History of the Institute of Forest Genetics
James G. Eddy, founder of the Institute of Forest Genetics
James G. Eddy, an enterprising lumberman from the Pacific Northwest,
founded what would become the Institute of Forest Genetics in 1925.
Mr. Eddy realized that the country's forests were being depleted
much more rapidly than they were being replenished. He liked to
recall that one of his grandfathers was a logger and the other was
a scientist and this planted the seed for his dream of improving
forest growth through breeding. Mr. Eddy had observed differences
within coniferous species in the rate of growth, resistance to disease,
and the ability to withstand the rigors of climate. Although pines
are difficult to breed because of long generation times and inbreeding
depression, Eddy was convinced that by developing new breeding techniques
and utilizing genetics, these difficulties would be overcome. Eddy
was inspired by the work of Luther Burbank, the famous horticulturist
who bred improved fruit and nut trees. In consultation with Mr.
Burbank, he decided that forest trees also could be improved by
the application of genetics. Together, Eddy and Burbank outlined
a project to breed the world's first hybrid pine.
The Institute was initially established under the name "Eddy Tree Breeding Institute"
After Mr. Eddy unsuccessfully tried to convince the U.S.Senate to
finance a station for forest research, he financed the project as
a private enterprise using his own money. Thus, the first institute
dedicated to forest genetics was born. The
first employee was a young scientist from UC Davis, Lloyd Austin,
who was assigned to find a site for the new station. Placerville,
California was selected because of its ideal climate for growing
virtually all the temperate tree species of the world. Sixty-five
acres were purchased for $8,500. The location is mid-way between
the top of the Sierra Nevada and the valley floor, in timber-producing
country. With elevations from sea level to 10,000 ft, within easy
access of the station, a long breeding-season is available as Springtime
moves up the elevational gradient.
The world's largest collection of pines
Work began with nursery plantings
in the spring of 1926. A total of 58 separate kinds of pines were
planted: 49 species and nine varieties. Seed was acquired from 40 different seed companies,
botanical gardens, and horticultural societies. Seedlings of two-
or three-years old were purchased to expedite the breeding experiments.
It was necessary to establish an arboretum to make the world's many
different species of pine available for breeding operations. By
1931, this was the most complete arboretum of pine in the world. Read about the Eddy Arboretum
In 1932, the name was changed to "Institute of Forest Genetics"

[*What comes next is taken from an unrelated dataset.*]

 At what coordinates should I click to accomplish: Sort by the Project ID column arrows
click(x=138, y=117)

and became a non-profit organization run by a distinguished Board
of Trustees and financed by private donations. In 1935, Mr.Eddy
and the Board
donated the Institute to the United States Forest Service
so that forest genetics studies would continue with stable
funding. His gift to the people of the United States was not only
all the property of the Institute, but also the scientific staff
that he had recruited and a wealth of experiments in tree breeding.
Dr. Nicholas T. Mirov
Dr. Nicholas Mirov was a Russian emigrant,
and was the first plant physiologist appointed by the U.S. Forest
Service. Until then, most of the Institute's work had been based
on traditional breeding experiments to achieve better pine trees.
Dr. Mirov was interested in geographical distribution and variation
of species and he demonstrated the importance of chemical compounds
in determining relationships among plants. His approach to genetics
and taxonomy is still used by scientists throughout the world.

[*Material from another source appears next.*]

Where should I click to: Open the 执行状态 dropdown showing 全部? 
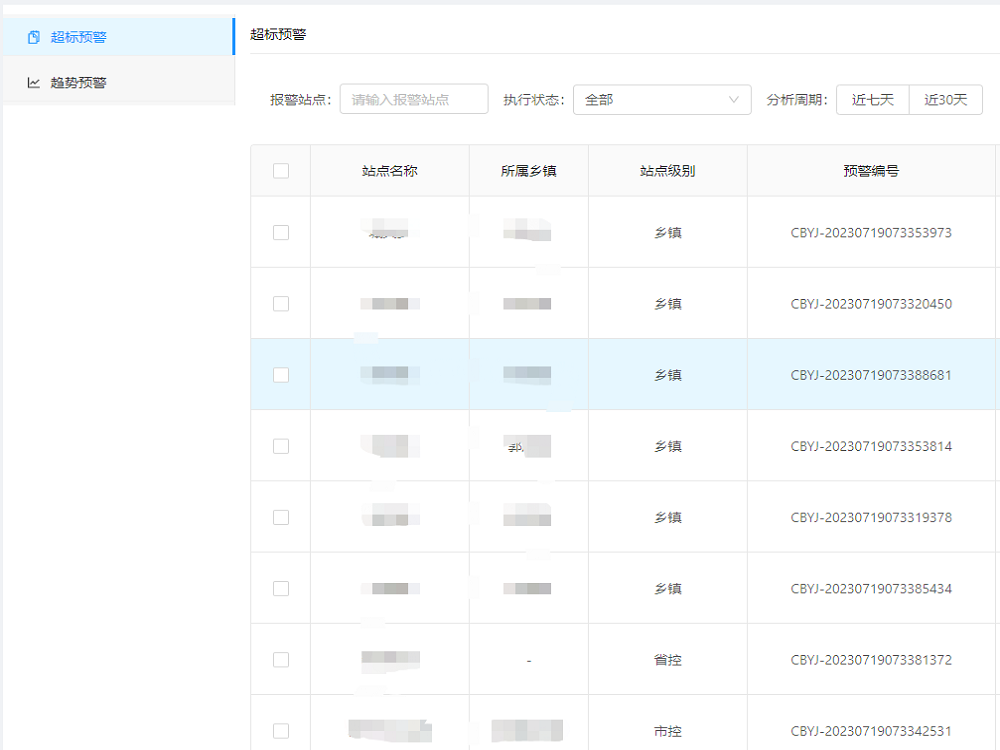coord(661,100)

In the early twenties, the Institute had offices located on Main Street Placerville CA.
Between 1926-1929, an administration
and nursery building was constructed on the site. From 1936-1938,
the U.S. government utilized Depression-era program such as the
Civilian Conservation Corp and the Works Progress Administration
to construct the present buildings at the Institute. Decorative
architectural details, slate walkways, and extensive rock retaining
walls are results of those program.
In 1987, the Institute was placed on the National
Register of Historic Places. The Institute is renowned for many
achievements during its long history including:
- The first conifer pollen extraction, storage, and testing
procedures that resulted in successful controlled pollination
- Breeding techniques that guided tree improvement efforts
around the world.
- The world's first controlled hybridization of pines - 66
different hybrid combinations have been produced at the Institute.

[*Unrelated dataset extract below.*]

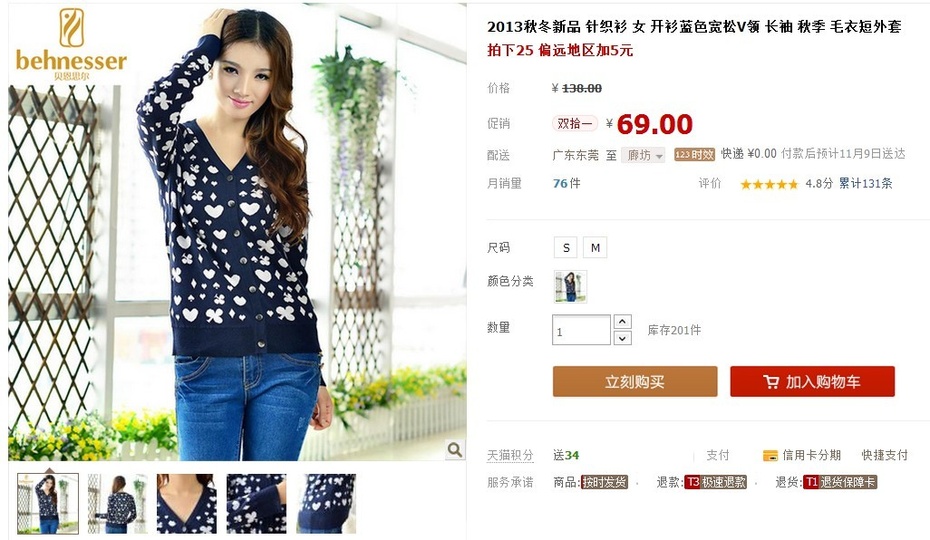The width and height of the screenshot is (930, 540).
Task: Decrease quantity with the down arrow
Action: coord(622,338)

- Hybridization studies that contributed to taxonomy and enhanced
understanding of pine evolution.
- Biochemical studies on the chemical composition of oleoresins
that gave birth to the field of chemotaxonomy.
- Elevational seed source studies that demonstrated the importance
of seed zones for planting, resulting in a strict policy for
managing seed zones on National Forests.
- Guidelines for nursery production that improved seedling
survival after transplanting, resulting in millions of dollars
in savings annually.
- A system to test sugar pines for resistance to white pine
blister rust, now used by the National Forests to screen trees
for the sugar pine improvement program.
- Development of isozyme techniques for conifers, an accomplishment
that received a USDA award
- First genetic transformation of a forest tree.